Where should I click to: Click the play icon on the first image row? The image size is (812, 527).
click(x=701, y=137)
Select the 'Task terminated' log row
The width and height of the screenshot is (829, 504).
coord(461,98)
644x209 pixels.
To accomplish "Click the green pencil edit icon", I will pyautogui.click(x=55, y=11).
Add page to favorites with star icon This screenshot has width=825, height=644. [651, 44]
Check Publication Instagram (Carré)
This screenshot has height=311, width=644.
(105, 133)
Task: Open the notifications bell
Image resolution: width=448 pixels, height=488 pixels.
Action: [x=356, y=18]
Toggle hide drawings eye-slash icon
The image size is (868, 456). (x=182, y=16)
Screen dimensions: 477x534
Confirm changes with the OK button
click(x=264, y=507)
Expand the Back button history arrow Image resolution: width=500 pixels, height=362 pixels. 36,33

◆ ◆ ◆ ◆ ◆ ◆ ◆

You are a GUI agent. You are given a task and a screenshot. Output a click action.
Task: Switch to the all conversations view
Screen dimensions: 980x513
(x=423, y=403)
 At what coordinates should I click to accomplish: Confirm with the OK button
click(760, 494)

◆ ◆ ◆ ◆ ◆ ◆ ◆

ASSIGNED TASK:
In the data above, which lines lie between the line with "Task: Open the notifications bell" and the line with "Expand the Back", inclusive? Print those lines exactly and nothing else.

TASK RESPONSE:
Task: Open the notifications bell
Image resolution: width=448 pixels, height=488 pixels.
Action: [x=356, y=18]
Toggle hide drawings eye-slash icon
The image size is (868, 456). (x=182, y=16)
Screen dimensions: 477x534
Confirm changes with the OK button
click(x=264, y=507)
Expand the Back button history arrow Image resolution: width=500 pixels, height=362 pixels. 36,33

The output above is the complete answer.